In either case, such opinions are best kept to themselves, as they upset and anger a hell of a lot of people who are only too aware of how much damage illness has done to their lives, as I know only too well, as my life has come down to one room (well, three if you count the kitchen and bathroom), and I’m fully aware of how dismally grim that is.

I don’t, though, get the urge to go on Twitter, single these people out, and say “Hey, you deluded numpty – your lives really are pathetically crappy – take a close look and get real, ffs!” Shattering their illusions – if, for one moment, they believed me – would  be too cruel, because many people have devised coping stratagems to enable them to deal with how intolerable their lives have become, and if that means they’ve convinced themselves that they’re happy, or less ill than they are, fine for them. Who am I to burst their bubble?

But aren’t they being equally cruel, telling people whose lives have been all but destroyed how happy they could be if only they changed the way they thought? In my view, yes, they are. If they went up to a disabled person in the street and said, “Hey, changing the way you think could make your life a whole lot better!” it would probably get them  beaten to the ground with a crutch. Which is probably why they do it on Twitter instead.

But late last night, finally provoked into responding, I posted a tweet saying:-

“@rantsfromron: I think I might very well shoot the next puerile twat who tweets to the effect that if your life is shit, it’s your own fault. Fuckwads!”

That got me a couple of favourable responses. I’d expected more, but it was late.

I know too many people whose lives have been wrecked by illness to swallow the happy-clappy, positive thinking bullshit for one moment, and some of those people live lives that are not just limited to one room, but to one bed. Telling such people that they could be happy if they only thought differently frankly beggars belief.

It’s as crackers as the idea that “god” doesn’t inflict on us anything we can’t cope with, or the equally lunatic concept of suffering being, in some undefined way, good for us – try telling that to someone who has to fight for every breath, and whose life is a constant battle against increasing, and terminal, disability and pain that is frequently so overwhelming that the idea of just pulling the plug has to be resisted every hour of every day.

If believing you’re not as ill as you actually are works for you, and enables you to get through the day, I’m very happy for you but, please, accept that telling the rest of us that we’re doing it wrong, and that the only way is your way, is a deeply flawed idea, and mind your own damned business.

None of us want to be chronically sick and disabled, and we really don’t want to hear that it’s our own fault our lives are so grim because we don’t “think right” – that really is an obscenity straight out of the diseased mind of Iain Duncan Smith – when in reality the crappiness of our lives is caused by conditions and events that are totally outside our control, and not helped by the fact that Iain Duncan Smith’s punitive, it’s-a-crime-to-be-disabled policies could reduce any of us to homeless penury at the drop of a hat.

That’s the reality.

A note for the hard of thinking:-

I am not for one moment saying that those of us in the chronically sick and disabled community spend our lives wallowing in misery (though, inevitably, a few do, human nature being what it is, and if that helps them cope, so be it).

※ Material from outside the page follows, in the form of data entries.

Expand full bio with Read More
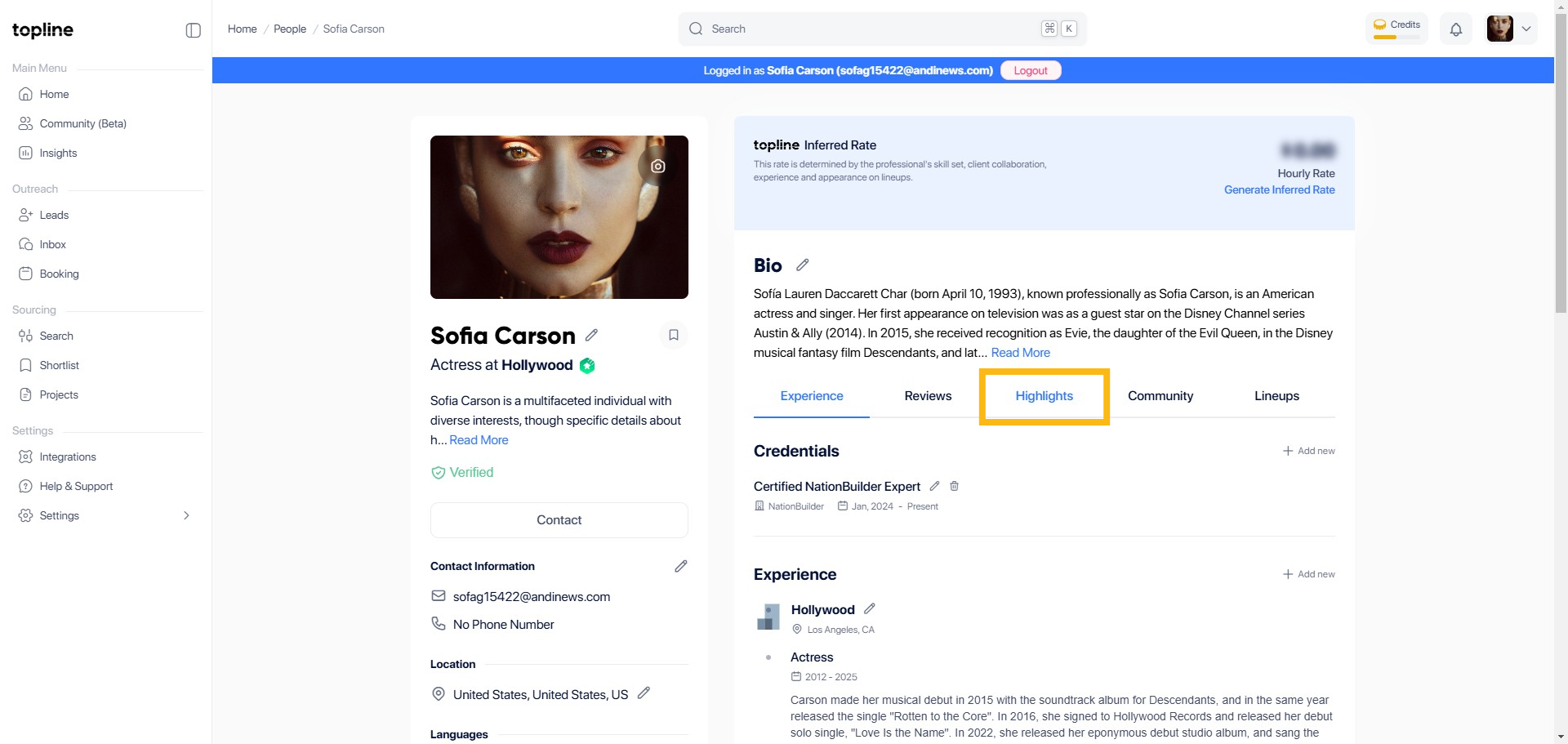1568x744 pixels. [x=1020, y=353]
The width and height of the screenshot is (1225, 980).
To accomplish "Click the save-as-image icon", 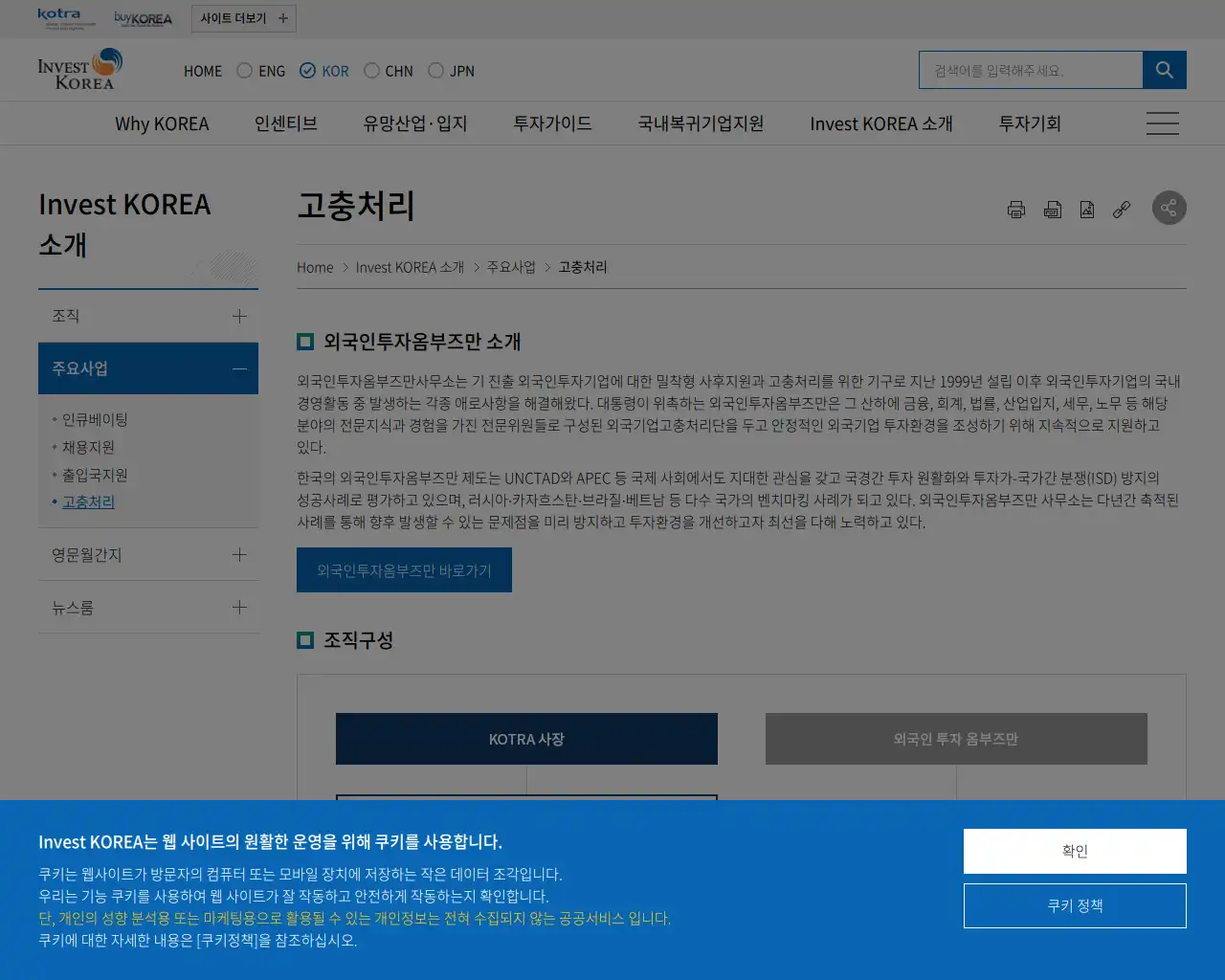I will pyautogui.click(x=1087, y=209).
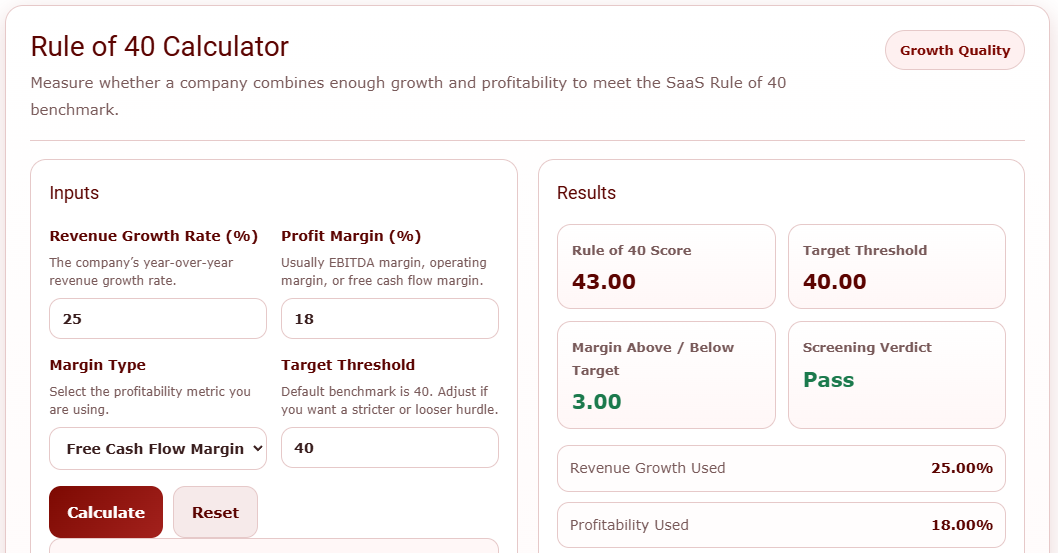
Task: Click the Margin Above / Below Target card
Action: [666, 375]
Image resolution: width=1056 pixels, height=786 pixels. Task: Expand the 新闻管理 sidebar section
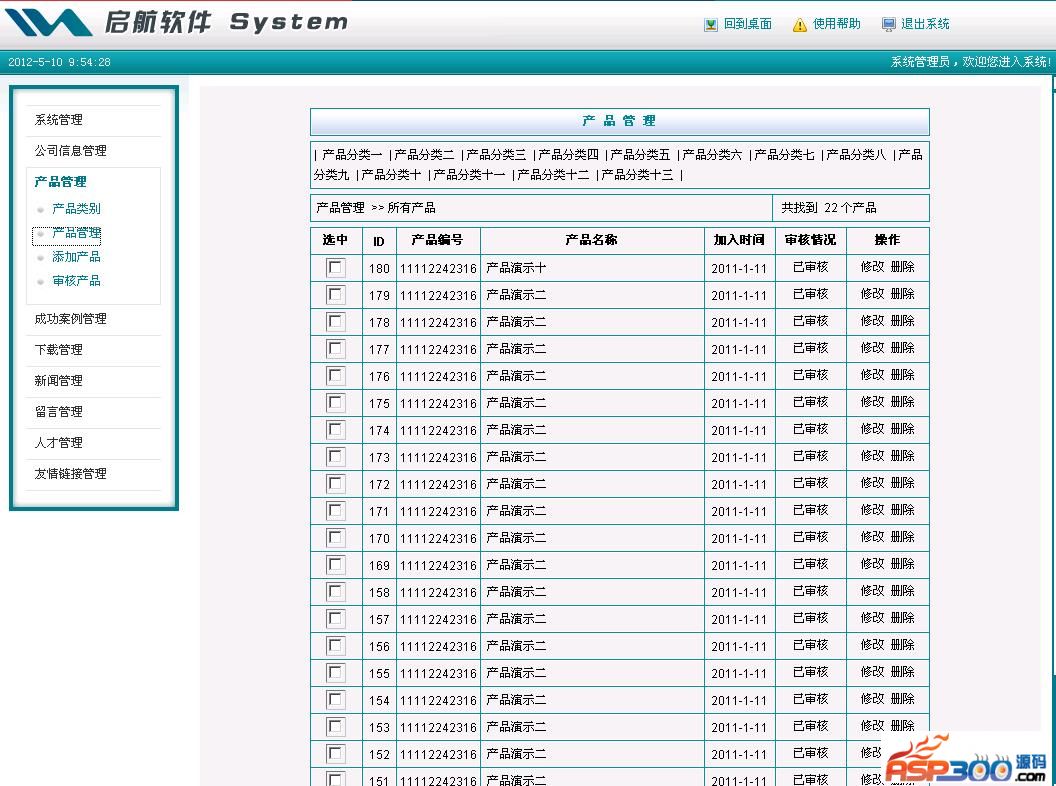59,381
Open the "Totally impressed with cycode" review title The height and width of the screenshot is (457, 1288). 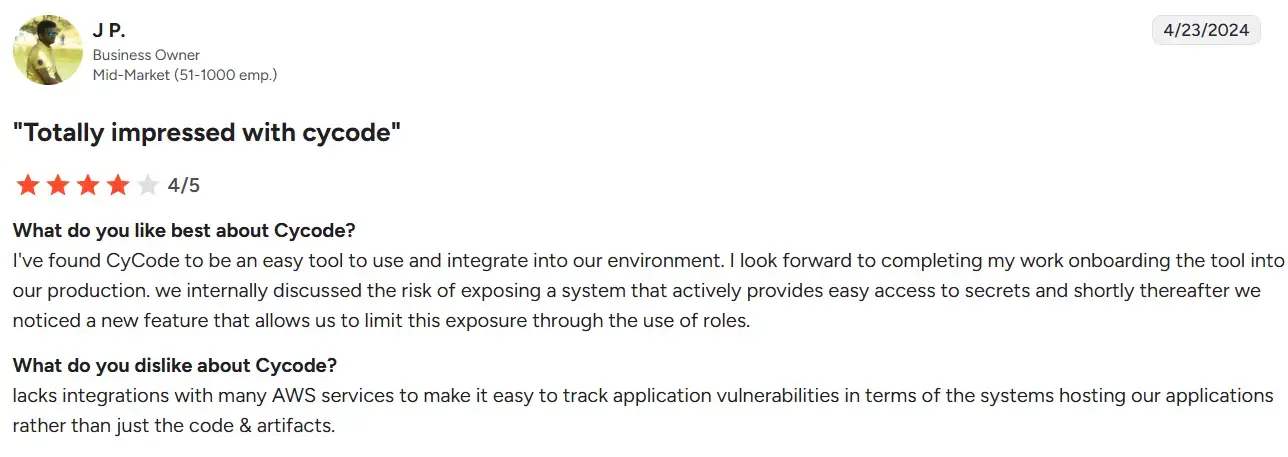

What I am saying is that most of us recognise and accept the severity of our many and various conditions, whether they be mental** or physical, and just get on with our lives the best way we can, rather than try to delude ourselves that they don’t impact upon us as much as they actually do.

**Mental illness can be every bit as disabling as physical illness. The fact that you can’t see it doesn’t change that.